Render the material as a JSON list of strings, one string per line, from the line containing "is (1203, 528)." through the line containing "Describe the element at coordinates (10, 598)", inclusive, leaving out blank lines.

▸ **EXTRACTED RECORDS**:
Segment Open
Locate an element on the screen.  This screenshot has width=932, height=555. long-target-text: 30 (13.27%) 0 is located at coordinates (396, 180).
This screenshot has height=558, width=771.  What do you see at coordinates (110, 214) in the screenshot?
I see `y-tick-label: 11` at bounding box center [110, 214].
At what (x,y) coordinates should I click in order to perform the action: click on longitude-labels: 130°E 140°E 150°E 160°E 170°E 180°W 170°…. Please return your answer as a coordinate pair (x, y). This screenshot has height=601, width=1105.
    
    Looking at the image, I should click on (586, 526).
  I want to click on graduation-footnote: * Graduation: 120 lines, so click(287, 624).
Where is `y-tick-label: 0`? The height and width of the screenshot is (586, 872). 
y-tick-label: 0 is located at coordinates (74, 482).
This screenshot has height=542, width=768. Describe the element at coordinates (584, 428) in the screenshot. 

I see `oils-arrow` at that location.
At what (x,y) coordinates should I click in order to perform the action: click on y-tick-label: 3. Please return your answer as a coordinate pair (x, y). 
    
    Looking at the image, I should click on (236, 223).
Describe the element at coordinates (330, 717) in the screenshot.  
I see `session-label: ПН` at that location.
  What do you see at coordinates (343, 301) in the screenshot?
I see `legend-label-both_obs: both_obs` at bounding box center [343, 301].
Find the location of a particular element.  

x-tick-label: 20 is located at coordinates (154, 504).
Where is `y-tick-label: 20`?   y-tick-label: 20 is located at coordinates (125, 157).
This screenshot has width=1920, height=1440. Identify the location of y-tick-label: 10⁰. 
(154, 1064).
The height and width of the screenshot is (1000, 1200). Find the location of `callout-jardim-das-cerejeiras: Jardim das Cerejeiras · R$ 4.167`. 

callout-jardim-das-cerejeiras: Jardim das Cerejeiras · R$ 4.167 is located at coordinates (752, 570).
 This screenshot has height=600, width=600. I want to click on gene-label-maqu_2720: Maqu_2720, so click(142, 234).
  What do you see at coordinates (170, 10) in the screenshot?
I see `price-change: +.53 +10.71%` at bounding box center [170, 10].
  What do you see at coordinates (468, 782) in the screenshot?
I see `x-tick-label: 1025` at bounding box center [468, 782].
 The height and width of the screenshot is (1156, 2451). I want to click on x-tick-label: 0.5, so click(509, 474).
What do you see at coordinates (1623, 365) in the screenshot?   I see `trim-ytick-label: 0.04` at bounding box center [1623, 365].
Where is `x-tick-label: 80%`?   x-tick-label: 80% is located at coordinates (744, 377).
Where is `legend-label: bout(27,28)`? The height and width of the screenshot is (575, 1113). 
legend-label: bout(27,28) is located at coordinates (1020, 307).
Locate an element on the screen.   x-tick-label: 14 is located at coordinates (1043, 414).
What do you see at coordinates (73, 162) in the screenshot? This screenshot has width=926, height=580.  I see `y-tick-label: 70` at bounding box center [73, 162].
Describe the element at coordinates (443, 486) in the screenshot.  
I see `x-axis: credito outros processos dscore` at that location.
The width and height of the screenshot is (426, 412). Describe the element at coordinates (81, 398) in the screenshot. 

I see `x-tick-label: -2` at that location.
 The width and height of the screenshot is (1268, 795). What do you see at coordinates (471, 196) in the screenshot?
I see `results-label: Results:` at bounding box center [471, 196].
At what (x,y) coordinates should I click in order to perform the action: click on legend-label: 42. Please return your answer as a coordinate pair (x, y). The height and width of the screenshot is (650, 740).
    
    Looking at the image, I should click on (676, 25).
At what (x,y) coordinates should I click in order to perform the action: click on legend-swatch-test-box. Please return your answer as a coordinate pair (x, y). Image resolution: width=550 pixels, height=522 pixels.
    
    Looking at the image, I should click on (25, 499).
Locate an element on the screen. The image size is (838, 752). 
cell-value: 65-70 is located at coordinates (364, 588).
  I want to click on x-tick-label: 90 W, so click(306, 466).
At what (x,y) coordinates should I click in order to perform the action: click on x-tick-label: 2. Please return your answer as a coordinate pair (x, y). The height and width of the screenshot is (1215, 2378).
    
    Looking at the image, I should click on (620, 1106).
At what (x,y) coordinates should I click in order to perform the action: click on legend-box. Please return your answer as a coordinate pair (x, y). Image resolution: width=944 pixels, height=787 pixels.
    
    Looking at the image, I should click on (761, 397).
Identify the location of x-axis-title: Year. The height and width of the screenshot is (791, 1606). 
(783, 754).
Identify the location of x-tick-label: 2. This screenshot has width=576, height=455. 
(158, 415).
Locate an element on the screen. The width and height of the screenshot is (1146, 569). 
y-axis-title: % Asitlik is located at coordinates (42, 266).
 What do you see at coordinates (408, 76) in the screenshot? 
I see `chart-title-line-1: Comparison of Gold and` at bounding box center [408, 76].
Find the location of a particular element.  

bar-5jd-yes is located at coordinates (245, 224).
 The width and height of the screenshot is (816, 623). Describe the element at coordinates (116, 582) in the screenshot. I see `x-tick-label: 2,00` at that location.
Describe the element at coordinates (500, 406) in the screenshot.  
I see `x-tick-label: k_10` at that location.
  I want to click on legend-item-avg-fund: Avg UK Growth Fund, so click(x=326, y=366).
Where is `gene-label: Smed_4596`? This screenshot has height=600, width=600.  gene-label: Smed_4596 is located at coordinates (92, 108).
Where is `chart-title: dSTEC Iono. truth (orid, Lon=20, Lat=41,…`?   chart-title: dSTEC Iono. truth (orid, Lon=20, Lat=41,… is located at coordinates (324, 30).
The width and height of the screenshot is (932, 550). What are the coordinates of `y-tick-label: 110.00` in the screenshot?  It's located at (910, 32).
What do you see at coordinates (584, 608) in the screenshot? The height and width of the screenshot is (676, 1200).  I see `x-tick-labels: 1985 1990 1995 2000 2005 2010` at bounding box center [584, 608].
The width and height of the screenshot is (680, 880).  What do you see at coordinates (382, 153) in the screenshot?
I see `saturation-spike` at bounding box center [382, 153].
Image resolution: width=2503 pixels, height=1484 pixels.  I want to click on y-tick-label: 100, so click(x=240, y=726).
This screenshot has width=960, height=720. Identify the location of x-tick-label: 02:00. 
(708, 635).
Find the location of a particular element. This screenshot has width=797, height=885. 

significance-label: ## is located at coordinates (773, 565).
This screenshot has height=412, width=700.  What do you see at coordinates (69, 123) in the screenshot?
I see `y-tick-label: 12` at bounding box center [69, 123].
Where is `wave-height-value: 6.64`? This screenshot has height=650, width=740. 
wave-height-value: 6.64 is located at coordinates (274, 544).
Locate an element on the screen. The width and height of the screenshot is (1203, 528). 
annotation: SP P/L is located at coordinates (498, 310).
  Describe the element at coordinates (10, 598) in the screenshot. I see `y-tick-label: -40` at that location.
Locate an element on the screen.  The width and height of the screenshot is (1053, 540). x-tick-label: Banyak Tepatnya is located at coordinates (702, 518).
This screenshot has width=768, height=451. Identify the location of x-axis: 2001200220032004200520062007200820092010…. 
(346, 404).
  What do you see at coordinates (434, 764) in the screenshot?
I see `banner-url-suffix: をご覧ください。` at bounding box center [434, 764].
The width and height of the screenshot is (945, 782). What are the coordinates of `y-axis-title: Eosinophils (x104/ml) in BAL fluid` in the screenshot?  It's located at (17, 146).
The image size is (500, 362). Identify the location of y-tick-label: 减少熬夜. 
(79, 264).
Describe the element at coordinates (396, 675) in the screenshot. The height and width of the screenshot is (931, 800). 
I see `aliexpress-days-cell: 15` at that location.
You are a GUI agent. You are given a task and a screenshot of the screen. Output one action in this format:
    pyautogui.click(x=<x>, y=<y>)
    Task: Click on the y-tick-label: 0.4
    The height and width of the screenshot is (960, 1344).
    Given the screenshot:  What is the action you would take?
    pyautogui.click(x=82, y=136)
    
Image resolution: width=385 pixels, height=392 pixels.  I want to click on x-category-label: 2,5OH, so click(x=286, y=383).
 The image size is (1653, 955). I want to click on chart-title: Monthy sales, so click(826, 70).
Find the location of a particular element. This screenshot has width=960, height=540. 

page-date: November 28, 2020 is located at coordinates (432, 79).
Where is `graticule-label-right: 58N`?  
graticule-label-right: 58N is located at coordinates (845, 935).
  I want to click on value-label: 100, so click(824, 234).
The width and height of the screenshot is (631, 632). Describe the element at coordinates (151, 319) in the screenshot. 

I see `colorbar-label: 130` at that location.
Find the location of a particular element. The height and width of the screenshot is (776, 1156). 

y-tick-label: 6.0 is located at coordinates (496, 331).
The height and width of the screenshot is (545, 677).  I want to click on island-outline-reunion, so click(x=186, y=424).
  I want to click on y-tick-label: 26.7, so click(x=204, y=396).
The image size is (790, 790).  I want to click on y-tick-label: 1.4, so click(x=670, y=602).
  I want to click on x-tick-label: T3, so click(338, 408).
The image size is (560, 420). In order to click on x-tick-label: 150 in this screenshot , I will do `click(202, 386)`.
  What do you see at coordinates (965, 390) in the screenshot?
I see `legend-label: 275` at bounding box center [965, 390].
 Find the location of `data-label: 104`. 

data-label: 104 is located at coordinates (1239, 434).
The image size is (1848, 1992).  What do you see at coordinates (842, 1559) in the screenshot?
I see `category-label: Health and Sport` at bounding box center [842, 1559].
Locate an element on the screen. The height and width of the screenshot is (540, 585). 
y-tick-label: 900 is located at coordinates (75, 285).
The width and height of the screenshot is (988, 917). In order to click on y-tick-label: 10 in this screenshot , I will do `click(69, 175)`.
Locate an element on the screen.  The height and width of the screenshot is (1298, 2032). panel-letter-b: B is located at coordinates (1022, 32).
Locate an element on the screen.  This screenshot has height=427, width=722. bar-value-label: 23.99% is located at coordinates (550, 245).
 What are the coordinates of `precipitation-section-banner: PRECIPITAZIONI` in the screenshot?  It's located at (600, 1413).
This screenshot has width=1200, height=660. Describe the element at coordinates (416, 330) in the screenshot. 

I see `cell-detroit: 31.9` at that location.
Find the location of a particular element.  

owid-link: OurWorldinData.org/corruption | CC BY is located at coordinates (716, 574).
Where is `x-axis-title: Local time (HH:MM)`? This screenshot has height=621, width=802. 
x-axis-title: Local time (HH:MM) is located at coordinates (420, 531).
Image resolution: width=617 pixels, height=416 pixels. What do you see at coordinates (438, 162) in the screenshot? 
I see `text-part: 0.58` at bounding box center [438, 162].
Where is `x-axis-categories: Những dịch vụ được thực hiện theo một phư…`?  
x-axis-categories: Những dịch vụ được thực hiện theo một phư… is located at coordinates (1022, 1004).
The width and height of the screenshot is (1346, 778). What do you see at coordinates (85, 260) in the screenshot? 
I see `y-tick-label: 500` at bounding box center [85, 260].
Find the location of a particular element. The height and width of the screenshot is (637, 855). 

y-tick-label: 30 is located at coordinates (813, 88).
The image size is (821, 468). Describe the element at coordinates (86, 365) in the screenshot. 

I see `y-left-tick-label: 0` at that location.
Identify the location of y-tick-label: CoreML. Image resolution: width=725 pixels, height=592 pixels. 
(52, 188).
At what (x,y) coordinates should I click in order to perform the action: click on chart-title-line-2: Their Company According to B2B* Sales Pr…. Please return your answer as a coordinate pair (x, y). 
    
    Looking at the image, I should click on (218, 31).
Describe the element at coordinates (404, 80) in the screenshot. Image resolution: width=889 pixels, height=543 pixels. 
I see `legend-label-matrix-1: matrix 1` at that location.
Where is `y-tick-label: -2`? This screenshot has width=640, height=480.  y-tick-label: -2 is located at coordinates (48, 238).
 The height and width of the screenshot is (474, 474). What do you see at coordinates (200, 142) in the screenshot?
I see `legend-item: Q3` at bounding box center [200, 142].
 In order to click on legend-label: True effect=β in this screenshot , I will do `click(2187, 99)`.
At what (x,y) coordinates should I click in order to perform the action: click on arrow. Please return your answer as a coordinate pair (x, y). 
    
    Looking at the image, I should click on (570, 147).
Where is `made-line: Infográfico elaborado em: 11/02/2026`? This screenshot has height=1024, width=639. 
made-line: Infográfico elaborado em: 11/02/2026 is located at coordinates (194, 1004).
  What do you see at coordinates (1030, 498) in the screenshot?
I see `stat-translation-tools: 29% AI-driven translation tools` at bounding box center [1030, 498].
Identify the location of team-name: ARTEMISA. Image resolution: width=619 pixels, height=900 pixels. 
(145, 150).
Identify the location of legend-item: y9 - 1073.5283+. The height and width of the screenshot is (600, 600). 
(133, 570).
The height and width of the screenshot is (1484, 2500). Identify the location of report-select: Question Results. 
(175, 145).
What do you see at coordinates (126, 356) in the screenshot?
Segment Closed
▸ **TASK RESPONSE**:
[
  "Locate an element on the screen. The width and height of the screenshot is (1203, 528). ",
  "annotation: SP P/L is located at coordinates (498, 310).",
  "  Describe the element at coordinates (10, 598) in the screenshot. I see `y-tick-label: -40` at that location."
]